[Data for this task Boundary: Start]
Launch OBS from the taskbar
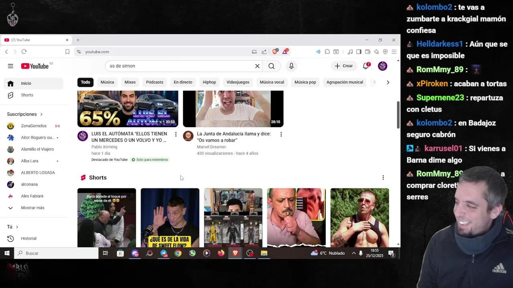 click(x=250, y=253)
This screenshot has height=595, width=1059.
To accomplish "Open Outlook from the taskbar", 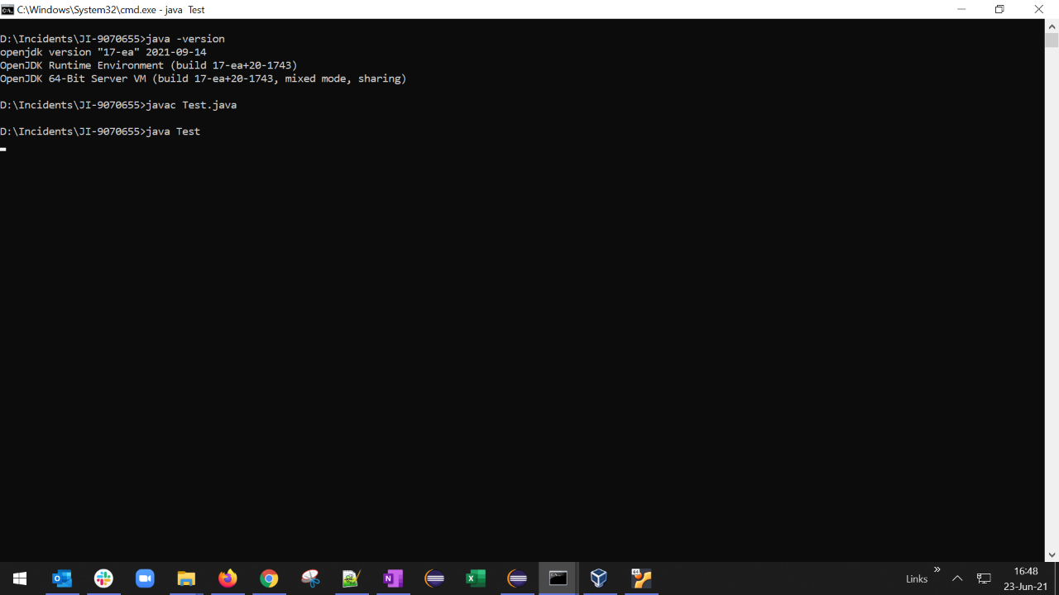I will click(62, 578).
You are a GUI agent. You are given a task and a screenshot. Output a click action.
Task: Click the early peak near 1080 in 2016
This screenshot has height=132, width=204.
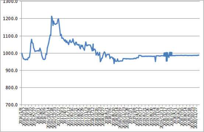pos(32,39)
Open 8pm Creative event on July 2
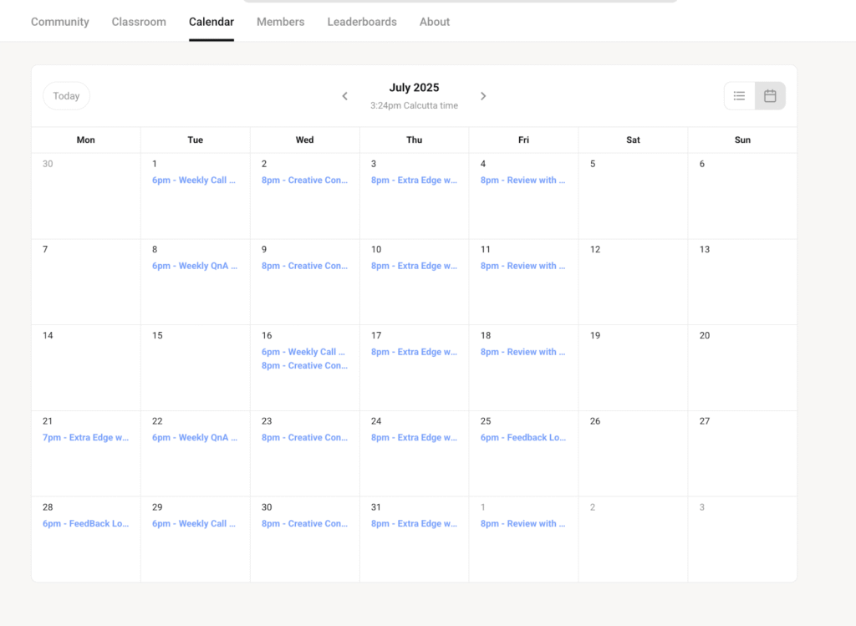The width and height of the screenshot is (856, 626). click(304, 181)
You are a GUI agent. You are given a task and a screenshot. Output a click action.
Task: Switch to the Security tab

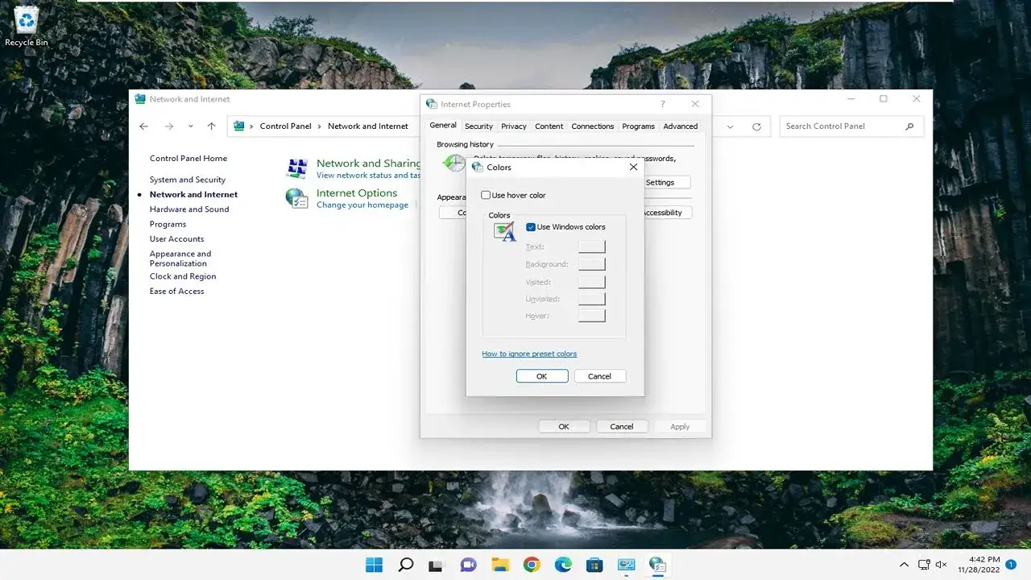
[Data for this task Boundary: End]
### What is needed:
Reproduce verbatim, and only, the lines starting at the one that contains "This screenshot has height=132, width=204." and ending with the final line of the records; leave out the pictures.

### Answer to the problem:
This screenshot has height=132, width=204.
pos(32,39)
Open 8pm Creative event on July 2
The width and height of the screenshot is (856, 626). click(304, 181)
You are a GUI agent. You are given a task and a screenshot. Output a click action.
Task: Switch to the Security tab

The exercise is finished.